Commonwealth Utilities Corp. spokeswoman Pamela Mathis, in an interview
yesterday, said that she did not immediately realize that what happened
to her right in front of the CUC office in Dandan was the latest copper
wire theft.
Mathis said that when she came out of the restaurant after a coffee break
and found out, at around 12:30 p.m., that her blue Isuzu Rodeo was missing,
she called the CUC executive directors secretary, Betty Ann Diaz,
and asked her to tell the CUC guys to please bring her car back.
Mathis said she believed that some of her co-workers had just played a
prank on her.
She said Diaz talked to some of their co-workers and told her that no
one had anything to do with the disappearance of her car.
We sometimes joke around, but we wouldnt do anything that
mean, Diaz told Mathis.
Mathis said when she realized that it was definitely not a joke, she called
911 and reported the incident.
Minutes later, her car was found abandoned near the intersection leading
to the Hawaiian Rock Quarry just behind the airport in Dandan.
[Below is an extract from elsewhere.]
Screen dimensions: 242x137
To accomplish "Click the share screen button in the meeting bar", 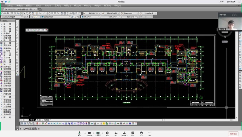I will click(x=98, y=134).
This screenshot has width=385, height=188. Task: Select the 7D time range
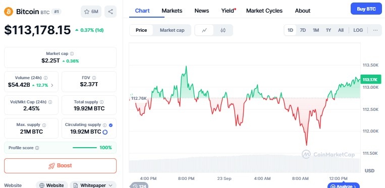303,30
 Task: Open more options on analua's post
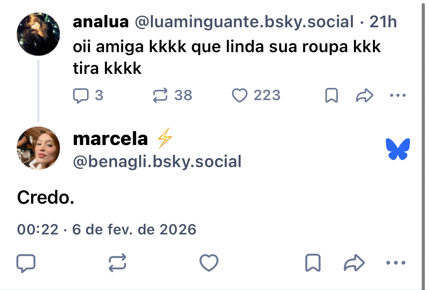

The rolls of copper wire that Mathis was supposed to take to the Federal
Bureau of Investigation office as evidence were gone.
Her car, parked in the bushes, suffered scratches.
Mathis is also now nursing some scratches on her forehead, chin and neck
because, she said, she has a tendency to unconsciously scratch her face
when in a stressful situation.
CUC has been the main complainant in most of the copper wire thefts over
the past several months.
Mathis said the wire that was stolen on Wednesday was recovered from recently
arrested suspects.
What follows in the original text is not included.